▸ **Extract**:
/---

It is a common misconception that community property law means that both people in a marriage own all property in the marriage equally and that it should be divided 50/50 when the marriage dissolves. However, in practice, one spouse is often awarded a disproportionate share of the community property. There are many factors that go into the division of property, but you want to make sure your interests are protected when it comes to this difficult phase of divorce. When you hire the family practice attorneys at de Maar Law to represent you, you can be sure that we will fight for a fair distribution of property.
What Assets Are Considered Community Property?
Washington State is in the minority of states that following community property law. It is a complicated law and every marriage and divorce is different, so you will have to discuss the particulars of your case with your attorney. However, the basics are as follows. When you get married, you form a marital community. Each spouse owns a “just and equitable interest” in the marital community. This does not necessarily mean a 50-50 interest. It can result in one spouse being awarded a disproportionate share of the community under certain facts. Most property acquired during the marriage through wages, labor, or efforts are community property. This may include the following:
- Family home
- Vacation home
- Cars, trailers, boats
- Stocks and stock options
- 401Ks, IRAs, pensions
- Benefits, including vacation time
There are some exceptions, including property that was a gift given to one spouse or an inheritance. It is best to discuss these exceptions with us in your consultation, as each situation is unique. Likewise, how inherited property was used during the marriage may affect how it is divided.
What Is Separate Property?

\---

▸ **Data excerpt**:
/---

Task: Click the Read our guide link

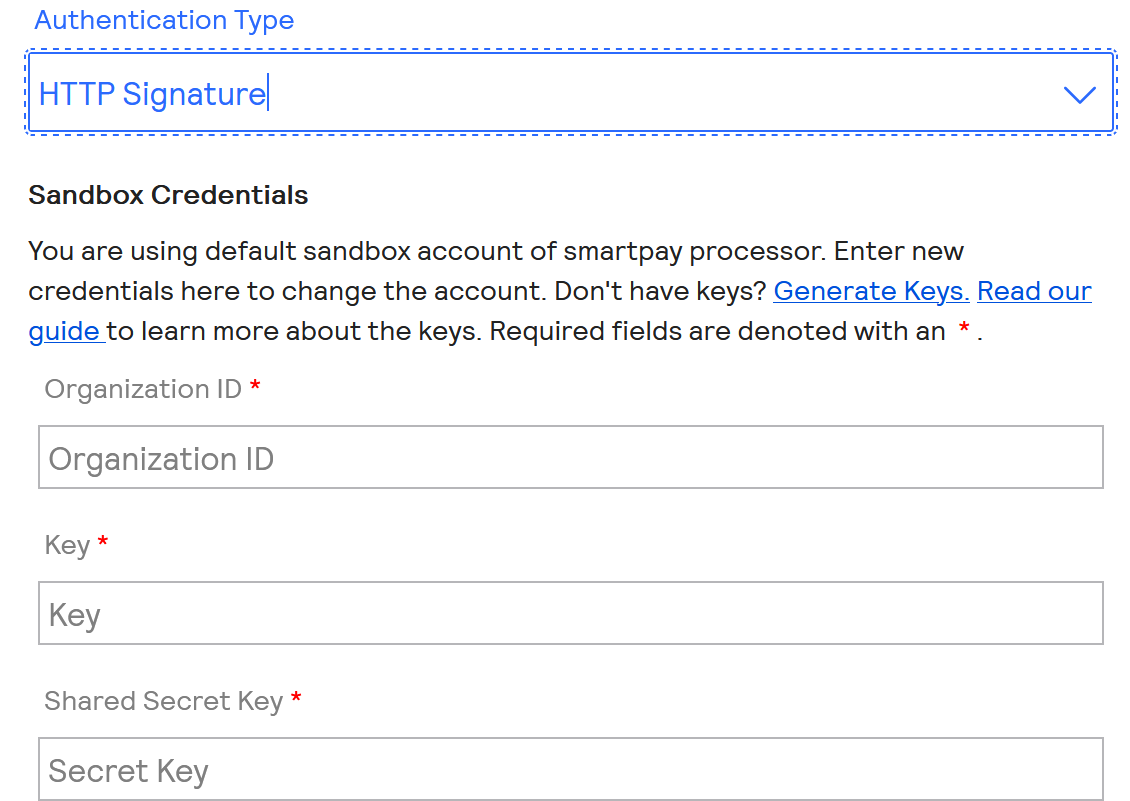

\---

Pick up the community property text where it stops and continue it. The material is separate from the community property text.

Property acquired prior to the marriage is often what we refer to as separate property, meaning the marital community does not have an interest in it. Whether something is separate property or community property can have serious implications to your case and it is important to understand the ramifications. The court may determine that assets you brought to the marriage are now in fact community property and must be divided equally. For example, if you had a considerable amount of money in a bank account before the marriage, but you did not maintain a separate account during the marriage, the court may consider those assets to be “comingled” with the community property and thus no longer separate property. Our experienced divorce attorneys will help you make claims for property that should be kept separate when assets are divided.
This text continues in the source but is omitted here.